_TO BE DONE_. Write the next part of the forum thread about ETL in Node.js, starting after its last sentence.

— start TEXT SEGMENT —

FAQ
Hi Rich,

  I am very curious about your work. With node 0.10 release I have been
searching for an ETL tools using Node Streams.

  I am seeking the equivalent to http://pandas.pydata.org/ (amazing python
tool for ETL) in nodejs.

  Could you post an example of what youve acomplished already??

Thank youu




El viernes, 22 de abril de 2011 22:58:41 UTC+2, Rich Schiavi escribió:
Luke,

Not sure if my other reply got sent, but the approach I've explored
and is working well is to stage each part of the ETL process, instead
of trying to interleave the db writes.

Basically, I'm ingestion about 300MB worth of XML that has all sorts
of elements/transforms before it gets into mysql. I first parse that
with SAX, generating each set of objects. From those objects instead
of doing row-by-row or mysql inserts, I dump them out to TSV files,
that can then be loaded more efficiently with mysql load infile.

For me though, the key to not slamming the database or node even, is
to make sure each stage completes before trying to do async/parallel
database writes. For ETL, this is probably better anyway to avoid
failures and partial writes if parsing fails or something like that.

Lemme know if you have questions, I can post my example code. Its
surprising small for the amount of work it processes: 300MB out to
mysql load files in about 160 seconds



On Mar 15, 1:26 am, Luke Monahan wrote:
A quick update.

I figured it out that I could call Stream.pause() on the internal
stream in the CSV library very easily. Once I had this in mind, it
wasn't hard to then keep an "currentlyRunning" counter of CSV rows
that had been parsed but not inserted into the database. Once
currentlyRunning gets above 100k I pause the stream and resume it when
that counter drops below 10k.

This way everything runs smoothly without huge amounts of memory. I
can drop the number of riak client connections down to a more sane
level (4 or so works for me) and the whole lot is much faster.

Thanks,

Luke.

On Mar 10, 9:40 am, Luke Monahan wrote:






node-inspector is working well thanks.
I've been able to dump the heap before processing and during
processing. I'm seeing large numbers of String, object and closure
constructors, which between them contribute 99% of the heap. The tool
doesn't let me drill down any further than that as far as I can tell.
But the total heap size is well and truly less than a problem -- 20MB
or so with a largeish file, wheras the operating system is telling me
the entire process is using over 200MB at the same time. I am I
misunderstanding the output? Or is this pointing in another direction,
such as a recursive call that is creating a huge stack?

— end TEXT SEGMENT —
— start LISTING —

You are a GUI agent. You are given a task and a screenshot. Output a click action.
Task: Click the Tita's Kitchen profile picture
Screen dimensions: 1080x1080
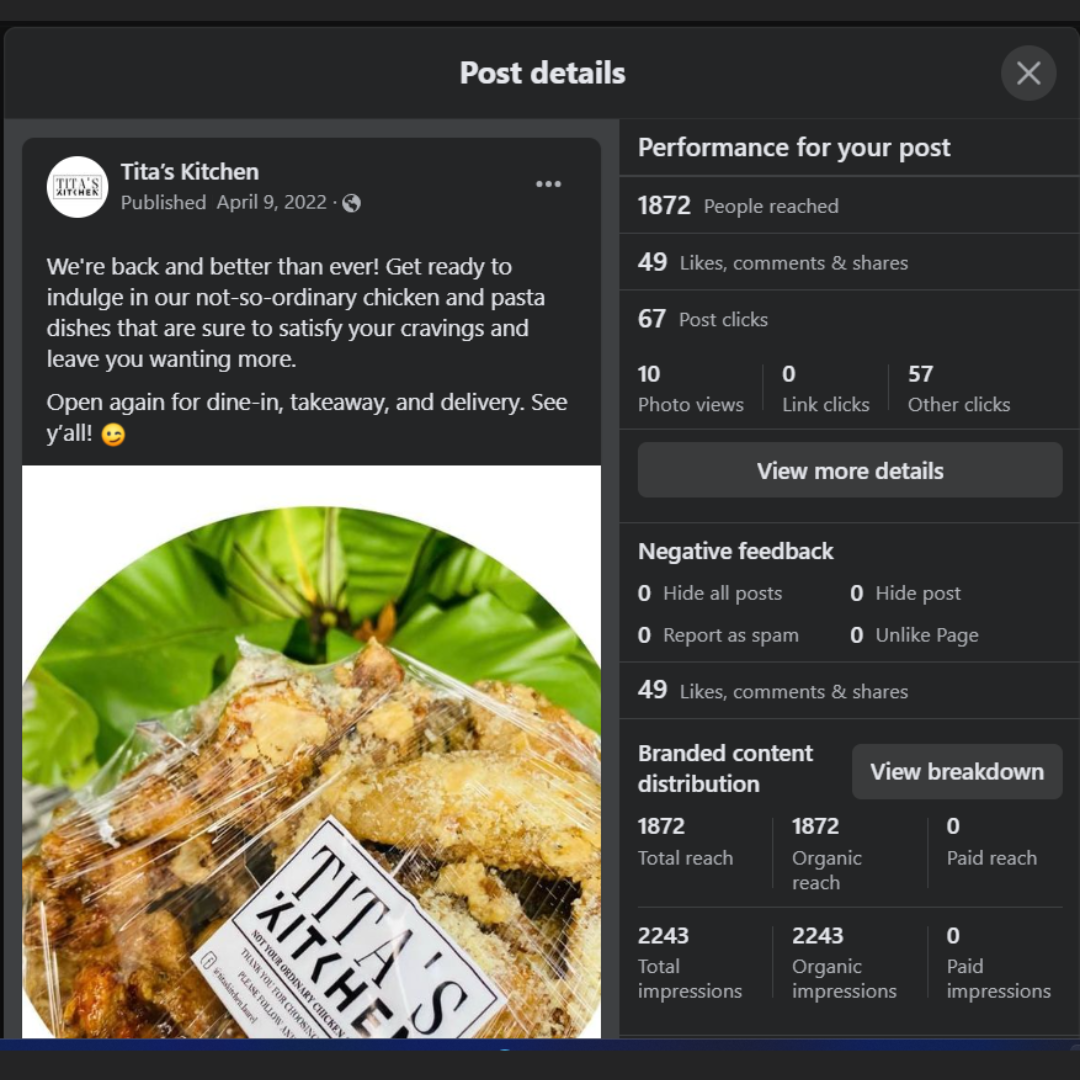click(77, 187)
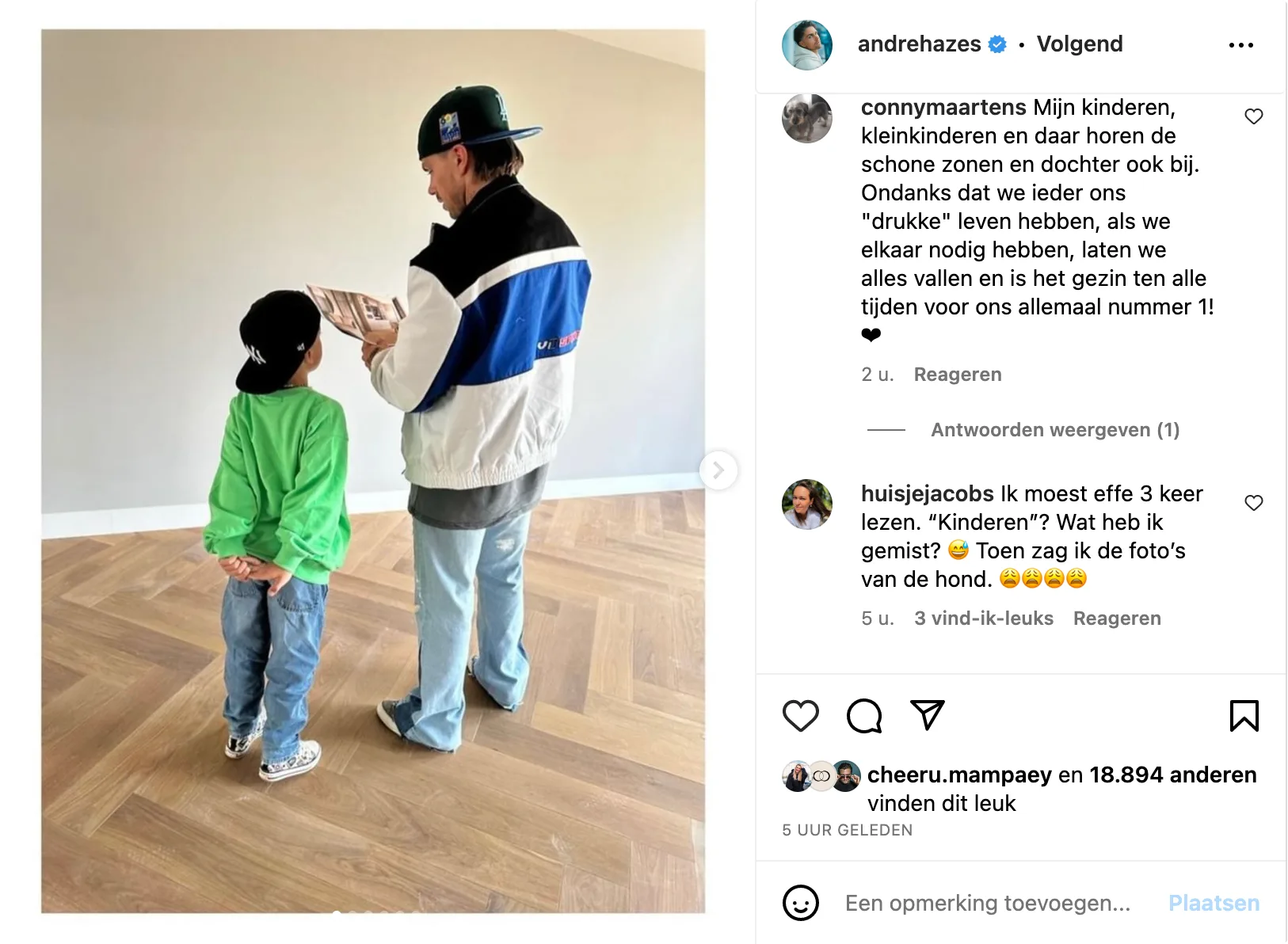Go to the next photo in the carousel

coord(718,470)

— end LISTING —

_RESPONSE BELOW_.
I've managed to make it work fine by cutting my CSV files into smaller
chunks (100MB each) and processing them serially by ensuring the
number of unsaved CSV rows is 0 before starting on the next file. I've
also worked out why I can't use to protobuf api (need to install
thishttp://code.google.com/p/protobuf-for-node/). I'll spend a little
while getting that working, but then I'll probably move on to the more
interesting parts of my idea than just loading up data.
Thanks again,
Luke.
On Mar 10, 2:51 am, Nicholas Campbell <nicholas.j.campb...@gmail.com>
wrote:
Valgrind is good but there is alsohttps://
github.com/dannycoates/node-inspector. I haven't yet had a need for
it but I know others who have used it and love it.
- Nick Campbell
http://digitaltumbleweed.com
On Wed, Mar 9, 2011 at 2:08 AM, Luke Monahan wrote:
Thanks for the suggestions. It looks like a custom stream would be
a
good idea, as the "pump" between streams already has throttling
baked
in. I haven't looked at this in-depth though, so I'll do that
shortly
to figure out if it's viable. A custom CSV parser to specifically
support throttling will be my next option.
I'm using the REST API, as the protobuf support in riak-js doesn't
seem to work for me -- I just get an error trying to instantiate
the
connection. I might have to switch to git head or something
instead of
the npm to try that out?
I'll see if I can profile to find where the memory is specifically
going to before all the above anyway. I just found I could only
about
200MB of the file fully processed and saved before "Allocation
failed
- process out of memory", which is 1GB I think due to V8. There's
obviously more to the story than just rows of CSV being kept in
memory
to cause this. Is there a tool/method recommended to trace memory
leaks in nodejs -- the valgrind method is all I could find in this
group and it seemed beyond me...
Luke.
On Mar 9, 5:11 pm, Nicholas Campbell <
nicholas.j.campb...@gmail.com>
wrote:
Luke,
A couple gb of data shouldn't crush the db when writing to it
(in theory
;D).
You've identified that Riak is the slowdown? What backend to
Riak are you
using? Could it be the module? Are you using proto_bufs or the
REST API?
Have you used the inspector? Where is the memory increase
happening- in
Node
due to the slowdown/backup?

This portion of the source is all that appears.